◆ Records shown ◆
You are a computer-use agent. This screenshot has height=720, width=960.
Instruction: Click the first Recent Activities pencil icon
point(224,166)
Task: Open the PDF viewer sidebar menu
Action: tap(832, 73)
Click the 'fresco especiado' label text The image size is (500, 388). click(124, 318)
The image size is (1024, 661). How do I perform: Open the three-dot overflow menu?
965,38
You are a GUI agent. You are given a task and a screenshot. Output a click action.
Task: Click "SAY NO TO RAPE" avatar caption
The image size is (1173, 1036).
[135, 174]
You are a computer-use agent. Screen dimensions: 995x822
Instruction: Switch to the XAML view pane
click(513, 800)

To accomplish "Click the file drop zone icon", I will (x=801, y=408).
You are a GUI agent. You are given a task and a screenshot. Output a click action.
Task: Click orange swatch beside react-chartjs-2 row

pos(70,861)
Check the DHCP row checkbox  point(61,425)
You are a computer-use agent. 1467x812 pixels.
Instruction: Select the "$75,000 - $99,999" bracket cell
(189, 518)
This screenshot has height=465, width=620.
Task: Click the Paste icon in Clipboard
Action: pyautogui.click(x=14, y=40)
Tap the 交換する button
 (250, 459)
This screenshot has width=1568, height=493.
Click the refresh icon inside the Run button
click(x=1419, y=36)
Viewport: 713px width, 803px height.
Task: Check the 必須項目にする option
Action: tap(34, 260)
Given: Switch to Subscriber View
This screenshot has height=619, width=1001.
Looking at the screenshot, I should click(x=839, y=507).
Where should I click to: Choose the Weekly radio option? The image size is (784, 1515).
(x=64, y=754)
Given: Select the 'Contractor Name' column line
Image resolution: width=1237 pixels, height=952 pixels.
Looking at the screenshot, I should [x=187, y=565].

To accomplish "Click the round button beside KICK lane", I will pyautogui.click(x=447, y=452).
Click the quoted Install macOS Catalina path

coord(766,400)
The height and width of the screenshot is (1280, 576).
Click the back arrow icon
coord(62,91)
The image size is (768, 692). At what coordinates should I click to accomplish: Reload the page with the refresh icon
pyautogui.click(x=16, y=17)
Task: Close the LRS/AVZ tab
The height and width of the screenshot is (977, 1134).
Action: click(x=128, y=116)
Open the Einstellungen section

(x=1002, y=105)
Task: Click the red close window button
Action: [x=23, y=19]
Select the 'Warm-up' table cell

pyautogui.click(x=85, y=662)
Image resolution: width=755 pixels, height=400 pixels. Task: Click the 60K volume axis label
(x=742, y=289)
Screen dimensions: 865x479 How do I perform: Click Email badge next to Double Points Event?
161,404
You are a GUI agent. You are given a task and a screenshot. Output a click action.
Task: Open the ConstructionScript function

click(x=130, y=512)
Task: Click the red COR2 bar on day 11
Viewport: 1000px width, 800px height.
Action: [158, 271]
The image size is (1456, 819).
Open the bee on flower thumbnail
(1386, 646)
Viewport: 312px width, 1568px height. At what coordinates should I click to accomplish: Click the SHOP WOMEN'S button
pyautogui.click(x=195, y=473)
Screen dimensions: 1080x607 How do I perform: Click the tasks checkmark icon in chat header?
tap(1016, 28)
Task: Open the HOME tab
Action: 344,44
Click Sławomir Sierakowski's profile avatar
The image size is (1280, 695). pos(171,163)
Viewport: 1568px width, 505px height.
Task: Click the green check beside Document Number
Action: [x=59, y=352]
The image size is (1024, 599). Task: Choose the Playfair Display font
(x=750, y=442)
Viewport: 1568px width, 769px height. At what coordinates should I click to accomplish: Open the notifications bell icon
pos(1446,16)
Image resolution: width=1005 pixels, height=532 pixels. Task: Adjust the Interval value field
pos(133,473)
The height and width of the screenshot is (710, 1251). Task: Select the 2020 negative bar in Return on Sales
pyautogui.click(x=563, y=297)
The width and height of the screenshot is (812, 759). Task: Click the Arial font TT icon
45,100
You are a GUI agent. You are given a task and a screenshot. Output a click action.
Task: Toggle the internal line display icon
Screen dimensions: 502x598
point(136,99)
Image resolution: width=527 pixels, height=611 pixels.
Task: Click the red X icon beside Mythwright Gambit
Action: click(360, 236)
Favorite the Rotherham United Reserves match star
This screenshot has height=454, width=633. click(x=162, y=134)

◆ Problem to work on ◆
Convert the stretch of data from the line containing "Check the DHCP" through the line containing "Looking at the screenshot, I should click(x=839, y=507)." into a JSON list of strings, one string per line, leaving out blank lines.

◆ Exercise output ◆
[
  "Check the DHCP row checkbox  point(61,425)",
  "You are a computer-use agent. 1467x812 pixels.",
  "Instruction: Select the \"$75,000 - $99,999\" bracket cell",
  "(189, 518)",
  "This screenshot has height=465, width=620.",
  "Task: Click the Paste icon in Clipboard",
  "Action: pyautogui.click(x=14, y=40)",
  "Tap the 交換する button",
  " (250, 459)",
  "This screenshot has width=1568, height=493.",
  "Click the refresh icon inside the Run button",
  "click(x=1419, y=36)",
  "Viewport: 713px width, 803px height.",
  "Task: Check the 必須項目にする option",
  "Action: tap(34, 260)",
  "Given: Switch to Subscriber View",
  "This screenshot has height=619, width=1001.",
  "Looking at the screenshot, I should click(x=839, y=507)."
]